Linux Fundamentals

Why Linux Runs the World

18 min Lesson 1 of 26

Why Linux Runs the World

Before you run a single kubectl command, deploy a container, or write a CI pipeline, there is one piece of context you must internalize: Linux is the operating system of the internet. Over 96% of the world's top one million web servers run Linux. Every major cloud provider — AWS, GCP, Azure — runs your workloads on Linux VMs by default. Kubernetes nodes are Linux. Docker containers share the Linux kernel. If you are serious about DevOps, Linux is not optional background knowledge — it is the substrate everything else runs on.

Why Not Windows Server?

Windows Server is a capable platform and many enterprises rely on it, but it loses to Linux at scale for a handful of compounding reasons:

  • Licensing cost: A Windows Server 2022 Datacenter license can cost thousands of dollars per server per year.
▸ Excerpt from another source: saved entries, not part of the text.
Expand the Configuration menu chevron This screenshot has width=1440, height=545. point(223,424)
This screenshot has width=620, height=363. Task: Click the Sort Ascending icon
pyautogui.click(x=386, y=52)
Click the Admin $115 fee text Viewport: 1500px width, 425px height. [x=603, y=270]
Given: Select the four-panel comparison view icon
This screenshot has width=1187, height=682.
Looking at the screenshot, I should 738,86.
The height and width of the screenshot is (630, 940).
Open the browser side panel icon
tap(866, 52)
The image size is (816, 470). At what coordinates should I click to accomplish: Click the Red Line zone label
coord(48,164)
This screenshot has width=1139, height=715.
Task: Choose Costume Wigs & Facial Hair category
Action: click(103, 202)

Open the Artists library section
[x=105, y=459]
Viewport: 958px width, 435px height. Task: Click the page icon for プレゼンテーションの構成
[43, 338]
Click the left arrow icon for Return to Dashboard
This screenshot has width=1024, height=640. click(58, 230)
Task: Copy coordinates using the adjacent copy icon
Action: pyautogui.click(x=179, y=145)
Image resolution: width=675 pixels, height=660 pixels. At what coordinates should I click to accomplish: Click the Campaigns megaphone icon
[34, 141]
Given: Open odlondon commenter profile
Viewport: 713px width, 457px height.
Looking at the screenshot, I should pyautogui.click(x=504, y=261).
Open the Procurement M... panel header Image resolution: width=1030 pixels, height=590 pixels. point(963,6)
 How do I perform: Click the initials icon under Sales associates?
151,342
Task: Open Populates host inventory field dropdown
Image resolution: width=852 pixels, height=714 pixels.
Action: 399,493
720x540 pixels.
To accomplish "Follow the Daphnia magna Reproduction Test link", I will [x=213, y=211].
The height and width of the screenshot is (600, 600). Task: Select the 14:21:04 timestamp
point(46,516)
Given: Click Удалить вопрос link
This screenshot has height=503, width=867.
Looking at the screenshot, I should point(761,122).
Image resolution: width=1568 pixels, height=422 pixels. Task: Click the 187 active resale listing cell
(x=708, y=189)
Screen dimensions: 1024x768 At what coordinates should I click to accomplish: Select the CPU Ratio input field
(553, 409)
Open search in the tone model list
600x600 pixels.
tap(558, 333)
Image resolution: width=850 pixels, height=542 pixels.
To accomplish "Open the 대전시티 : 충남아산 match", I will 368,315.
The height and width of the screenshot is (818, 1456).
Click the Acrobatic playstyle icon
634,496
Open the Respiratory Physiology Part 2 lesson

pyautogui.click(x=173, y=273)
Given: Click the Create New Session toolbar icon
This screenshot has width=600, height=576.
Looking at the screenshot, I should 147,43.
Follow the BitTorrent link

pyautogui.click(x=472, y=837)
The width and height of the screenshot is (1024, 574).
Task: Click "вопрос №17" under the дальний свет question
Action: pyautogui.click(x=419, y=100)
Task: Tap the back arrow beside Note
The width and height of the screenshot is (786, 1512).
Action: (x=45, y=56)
Linux is free. At 10,000 VMs, the savings are enormous.
  • Footprint: A minimal Alpine Linux container image is about 7 MB. A Windows Server Core image starts at 4+ GB. Smaller images mean faster pull times, lower egress costs, and a smaller attack surface.
  • Scripting and automation: Linux ships with a battle-tested shell, cron, pipes, and a massive ecosystem of CLI tools. Every DevOps tool — Ansible, Terraform, Helm — was designed first for Linux.
  • Stability and predictability: Linux systems routinely run for years without a reboot. Many production databases at large tech companies have uptimes measured in hundreds of days.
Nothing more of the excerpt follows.